Menurut Fishman ed (1968), suatu ragam
bahasa, terutama ragam bahasa jurnalistik dan hukum, tidak tertutup kemungkinan
untuk menggunakan bentuk kosakata ragam bahasa baku agar dapat menjadi anutan
bagi masyarakat pengguna bahasa Indonesia. Dalam pada itu perlu yang perlu
diperhatikan ialah kaidah tentang norma yang berlaku yang berkaitan dengan
latar belakang pembicaraan (situasi pembicaraan), pelaku bicara, dan topik
pembicaraan.
Ragam Lisan
dan Tulis
Ragam lisan adalah bahasa yang
diujarkan oleh pemakai bahasa. Kita dapat menemukan ragam lisan yang standar,
misalnya pada saat orang berpidato atau memberi sambutan, dalam situasi perkuliahan,
ceramah; dan ragam lisan yang nonstandar, misalnya dalam percakapan antarteman,
di pasar, atau dalam kesempatan nonformal lainnya.
Ragam Bahasa Lisan adalah ragam bahasa
yang diungkapkan melalui media lisan, terkait oleh ruang dan waktu sehingga situasi
pengungkapan dapat membantu pemahaman.
Ciri-ciri ragam bahasa lisan diantaranya :
1. Memerlukan kehadiran orang lain.
2. Unsur gramatikal tidak dinyatakan secara
lengkap.
3. Terikat ruang, waktu dan dipengaruhi oleh
tinggi rendahnya suara.
Ragam bahasa lisan memiliki beberapa kelebihan
dan kekurangan.
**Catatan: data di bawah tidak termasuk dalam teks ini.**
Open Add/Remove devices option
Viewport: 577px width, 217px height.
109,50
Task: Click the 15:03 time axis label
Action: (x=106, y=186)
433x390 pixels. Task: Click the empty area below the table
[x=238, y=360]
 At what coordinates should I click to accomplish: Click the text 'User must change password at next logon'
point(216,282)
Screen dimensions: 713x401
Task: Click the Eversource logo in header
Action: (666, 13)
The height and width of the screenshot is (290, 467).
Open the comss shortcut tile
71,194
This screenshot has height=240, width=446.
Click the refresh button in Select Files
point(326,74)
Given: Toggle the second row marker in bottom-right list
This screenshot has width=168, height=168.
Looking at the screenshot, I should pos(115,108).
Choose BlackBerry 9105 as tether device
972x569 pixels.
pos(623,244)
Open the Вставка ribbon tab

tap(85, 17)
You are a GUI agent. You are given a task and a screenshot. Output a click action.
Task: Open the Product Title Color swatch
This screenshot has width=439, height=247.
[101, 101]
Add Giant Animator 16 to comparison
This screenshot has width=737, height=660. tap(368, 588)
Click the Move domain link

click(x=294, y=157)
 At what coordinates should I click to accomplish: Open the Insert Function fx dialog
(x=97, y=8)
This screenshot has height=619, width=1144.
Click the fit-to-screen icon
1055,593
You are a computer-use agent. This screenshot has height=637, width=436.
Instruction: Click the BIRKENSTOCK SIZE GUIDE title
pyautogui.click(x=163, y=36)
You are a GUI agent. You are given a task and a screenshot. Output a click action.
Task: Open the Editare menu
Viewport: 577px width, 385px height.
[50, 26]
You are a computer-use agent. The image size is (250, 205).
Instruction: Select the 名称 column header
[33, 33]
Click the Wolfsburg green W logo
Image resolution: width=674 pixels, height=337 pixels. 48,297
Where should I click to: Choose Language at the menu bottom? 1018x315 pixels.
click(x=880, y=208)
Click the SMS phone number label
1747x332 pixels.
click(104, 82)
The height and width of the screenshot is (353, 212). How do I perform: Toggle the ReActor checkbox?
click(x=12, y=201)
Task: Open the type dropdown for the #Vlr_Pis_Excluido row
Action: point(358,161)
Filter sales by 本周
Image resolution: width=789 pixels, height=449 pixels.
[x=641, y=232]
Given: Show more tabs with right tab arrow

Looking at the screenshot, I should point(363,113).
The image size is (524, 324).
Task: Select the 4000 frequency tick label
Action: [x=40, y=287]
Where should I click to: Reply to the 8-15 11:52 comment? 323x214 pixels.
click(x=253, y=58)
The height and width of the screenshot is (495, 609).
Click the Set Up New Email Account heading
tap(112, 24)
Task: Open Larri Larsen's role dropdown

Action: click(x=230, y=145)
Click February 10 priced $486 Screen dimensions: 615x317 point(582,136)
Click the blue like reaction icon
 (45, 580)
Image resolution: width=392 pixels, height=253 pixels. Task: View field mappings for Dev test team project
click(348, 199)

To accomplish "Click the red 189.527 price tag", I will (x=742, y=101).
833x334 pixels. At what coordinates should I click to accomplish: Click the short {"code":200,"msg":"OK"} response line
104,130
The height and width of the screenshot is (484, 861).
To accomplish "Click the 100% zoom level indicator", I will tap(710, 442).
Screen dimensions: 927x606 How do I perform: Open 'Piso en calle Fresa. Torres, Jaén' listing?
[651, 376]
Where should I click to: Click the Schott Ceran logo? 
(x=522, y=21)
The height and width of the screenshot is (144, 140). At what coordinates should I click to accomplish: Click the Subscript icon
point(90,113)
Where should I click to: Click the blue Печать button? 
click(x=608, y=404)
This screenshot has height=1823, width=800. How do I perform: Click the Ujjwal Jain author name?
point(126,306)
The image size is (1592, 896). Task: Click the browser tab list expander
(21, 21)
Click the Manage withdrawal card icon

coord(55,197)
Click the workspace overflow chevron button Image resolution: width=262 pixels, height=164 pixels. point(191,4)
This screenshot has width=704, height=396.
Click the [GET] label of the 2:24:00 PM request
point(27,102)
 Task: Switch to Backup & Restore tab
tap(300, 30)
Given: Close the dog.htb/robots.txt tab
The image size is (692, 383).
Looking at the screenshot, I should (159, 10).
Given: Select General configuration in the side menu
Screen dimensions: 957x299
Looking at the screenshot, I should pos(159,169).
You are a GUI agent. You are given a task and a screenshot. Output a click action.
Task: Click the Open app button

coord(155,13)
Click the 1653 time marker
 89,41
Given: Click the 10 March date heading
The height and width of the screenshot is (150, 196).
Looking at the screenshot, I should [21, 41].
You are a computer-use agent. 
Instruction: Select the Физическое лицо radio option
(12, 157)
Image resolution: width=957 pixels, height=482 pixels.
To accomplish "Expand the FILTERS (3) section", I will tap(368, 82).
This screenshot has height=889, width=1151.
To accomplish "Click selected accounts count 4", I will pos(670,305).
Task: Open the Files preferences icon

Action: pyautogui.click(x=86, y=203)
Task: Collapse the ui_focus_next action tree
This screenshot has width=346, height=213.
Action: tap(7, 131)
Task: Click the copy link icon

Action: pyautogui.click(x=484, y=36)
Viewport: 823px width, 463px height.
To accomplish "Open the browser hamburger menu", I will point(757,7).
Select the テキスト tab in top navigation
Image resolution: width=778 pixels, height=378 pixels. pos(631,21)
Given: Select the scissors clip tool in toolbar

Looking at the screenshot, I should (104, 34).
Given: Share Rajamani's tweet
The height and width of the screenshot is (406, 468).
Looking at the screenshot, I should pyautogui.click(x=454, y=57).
Adapun kelebihan ragam bahasa lisan diantaranya sebagai
berikut:
1. Dapat disesuaikan dengan situasi.
2. Faktor
efisiensi.
3. Faktor kejelasan karena pembicara menambahkan
unsur lain berupa tekan dan gerak anggota badan agar pendengar mengerti apa
yang dikatakan seperti situasi, mimik dan gerak-gerak pembicara.
4. Faktor kecepatan, pembicara segera melihat
reaksi pendengar terhadap apa yang dibicarakannya.
5. Lebih bebas bentuknya karena faktor situasi
yang memperjelas pengertian bahasa yang dituturkan oleh penutur.
6. Penggunaan bahasa lisan bisa berdasarkan
pengetahuan dan penafsiran dari informasi audit, visual dan kognitif.
Sedangkan kelemahan ragam bahasa lisan
diantaranya sebagai berikut:
1. Bahasa lisan berisi beberapa kalimat yang
tidak lengkap, bahkan terdapat frase-frase sederhana.
2. Penutur sering mengulangi beberapa kalimat.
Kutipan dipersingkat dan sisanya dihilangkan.